Why Jordan is on the list
A hard truth gleaned from the unenviable task of 2013 Redskins tape study: Robert Griffin III trusted only two men when throwing the football. One was Pierre Garcon, an established talent who led the NFL with 113 receptions. The other was Reed, a rookie third-round pick who developed in hyper speed.
Reed is often compared to a pre-incarceration Aaron Hernandez for a reason. He possesses many of the same tools that once made the former Patriots tight end a rising star. Reed has speed, power and soft hands -- the big three for the modern-day pass-catching tight end. He's a strong route-runner and capable blocker who doesn't shy away from contact. His unusual athleticism makes him a movable threat.
Reed didn't just marginalize Fred Davis on the Redskins' offense; Davis was a brontosaurus and Reed the fiery meteor. He set franchise rookie records at tight end in catches (45) and yards (499) over just nine games. Reed had 32 catches from Week 6 to Week 11, eight more than any tight end in football. Then he suffered a concussion on November 17 and disappeared.
If Reed can stay on the field, he's trending upward as one of the league's top young playmakers.
About that disappearance. Reed's concussion -- likely suffered on a helmet-to-helmet hit from Eagles linebacker Casey Matthews -- was the fourth of Reed's career dating back to college. Reed suffered several setbacks in his attempt to return from the injury before being shut down in December.

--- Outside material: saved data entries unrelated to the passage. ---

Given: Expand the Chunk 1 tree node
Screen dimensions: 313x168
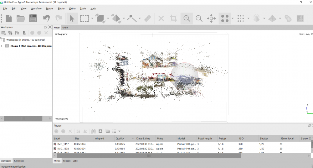Looking at the screenshot, I should [x=2, y=46].
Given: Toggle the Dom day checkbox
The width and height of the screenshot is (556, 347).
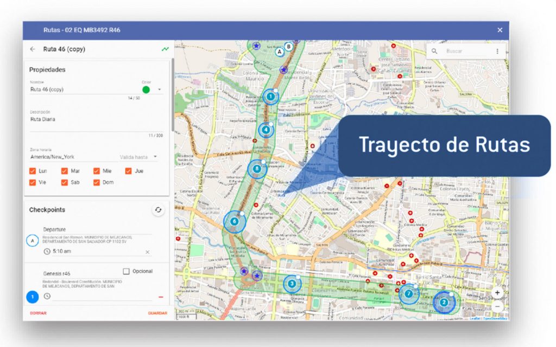Looking at the screenshot, I should point(97,182).
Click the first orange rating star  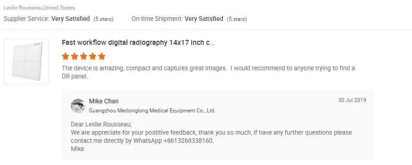click(x=65, y=56)
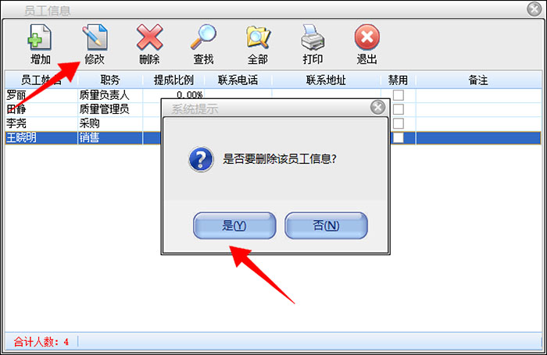
Task: Tick the 禁用 checkbox for 李尧
Action: tap(399, 123)
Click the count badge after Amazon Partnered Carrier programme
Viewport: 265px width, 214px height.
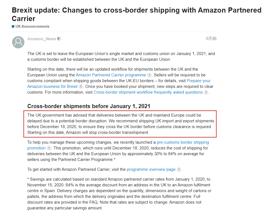coord(149,75)
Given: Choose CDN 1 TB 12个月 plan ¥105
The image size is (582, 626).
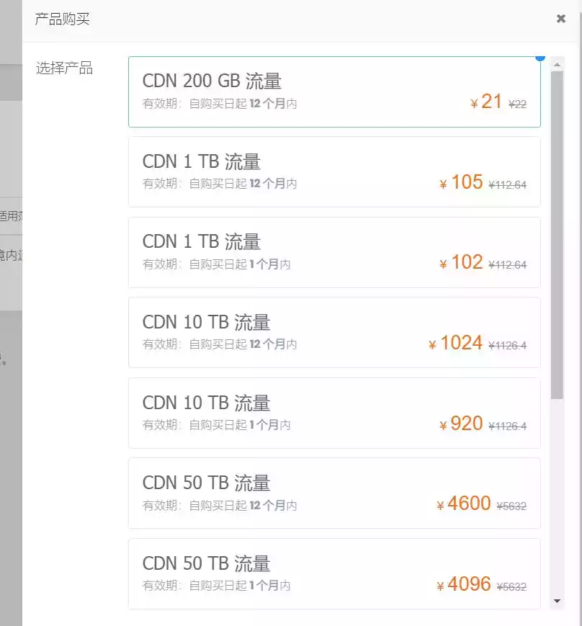Looking at the screenshot, I should coord(334,172).
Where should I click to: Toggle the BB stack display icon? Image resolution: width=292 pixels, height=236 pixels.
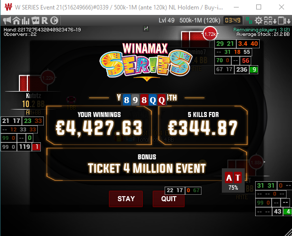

Not helping matters was Reed's subsequent admission he hid a previous concussion from team doctors.
"I was in a bad spot for a long time," Reed told The Washington Times last month. "I started to get a little scared after about two months -- like, 'Maybe I'm going to be like this forever,' ... But it ended up going away."
Reed hasn't played the game at full speed with contact since he was hurt. We don't know if Reed will be able shake off his next big hit. Neither does he.
Reed did most of his damage as a rookie in the middle of the field with Garcon earning his money on the outside. The offseason acquisition of DeSean Jackson -- one of the game's preeminent vertical threats -- should turn the middle of the field into the soft underbelly of opposing defenses. More options for RGIII isn't necessarily a bad thing for the tight end.
"I feel like we've got a whole bunch of targets on offense that Rob can throw to and I feel like the defense is not going to be able to double-team or anything like that with so many weapons," Reed said. "I think I've got a chance to get open a lot."
The Redskins are primed for a bounce-back season (on offense anyway), and Reed's presence is a major reason why. Reed developed quickly as a rookie, and we project continued growth in his second season. A 70/1,000/8 slash line isn't crazy talk. Stay healthy, kid.